Nintendo might be developing a cheaper, portable-only version of the Switch. It should be evident by now that the console is performing incredibly well for Nintendo. The company only just announced sales figures for the Switch console as of December 31, 2018, with the platform clocking in at an impressive 32.27 million units sold since it launched in March 2017. Despite the success of the console, Nintendo is sure to be looking at further ways to build that base to generate even more revenue from a product that’s already the fastest-selling console this generation.
Admittedly, rumors have been floating around for some time that a second Nintendo Switch model will release in 2019. Some believed that this hardware may beef up the console ahead of the arrival of PlayStation 5 and Xbox Scarlett, which would make a lot of sense in a bid to keep up with the Joneses. Despite a Switch Pro being likely at some point down the road, a recent report claims that Nintendo has been considering an alternative option.
Said to place both affordability and portability at the forefront, Nikkei (via JapaneseNintendo) is reporting that Nintendo is eyeing up a FY2019 (April 1, 2019 – March 31, 2020) release for the new platform. This system will be smaller in design and is intended to be a portable-only option, which in turn will make it a much more affordable Switch alternative for consumers. As expected, Nintendo refused to comment on the report.

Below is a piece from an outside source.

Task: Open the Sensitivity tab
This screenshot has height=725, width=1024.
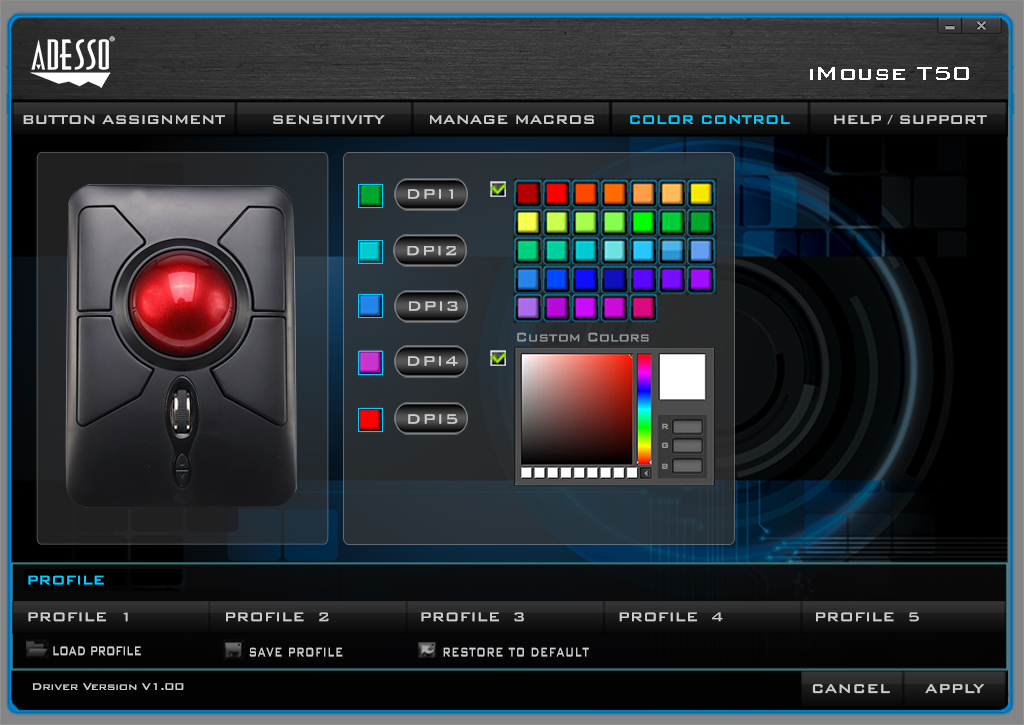Action: [x=328, y=119]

In a year where the likes of two major franchises like Animal Crossing and Pokémon are set to debut brand-new iterations on Nintendo Switch, this could end up being a brilliant play by the company. The rogue issue that may bubble to the surface with a portable-only version of the system is the fact that some games require the Joy-Con attached to the standard Nintendo Switch console in order to function. This means that games like the well-received Super Mario Party won’t work on the hardware at all.
One possible solution for the company at that point would be to have its studios develop updates for the affected games in order to ensure that they can be played properly in handheld mode. Additionally, if the company is alright with labelling software in order to avoid any consumer confusion, then the games may simply remain incompatible with this smaller Switch. This method would work similarly to the New Nintendo 3DS-exclusive Xenoblade Chronicles 3D, a game that simply would not play on older 3DS models.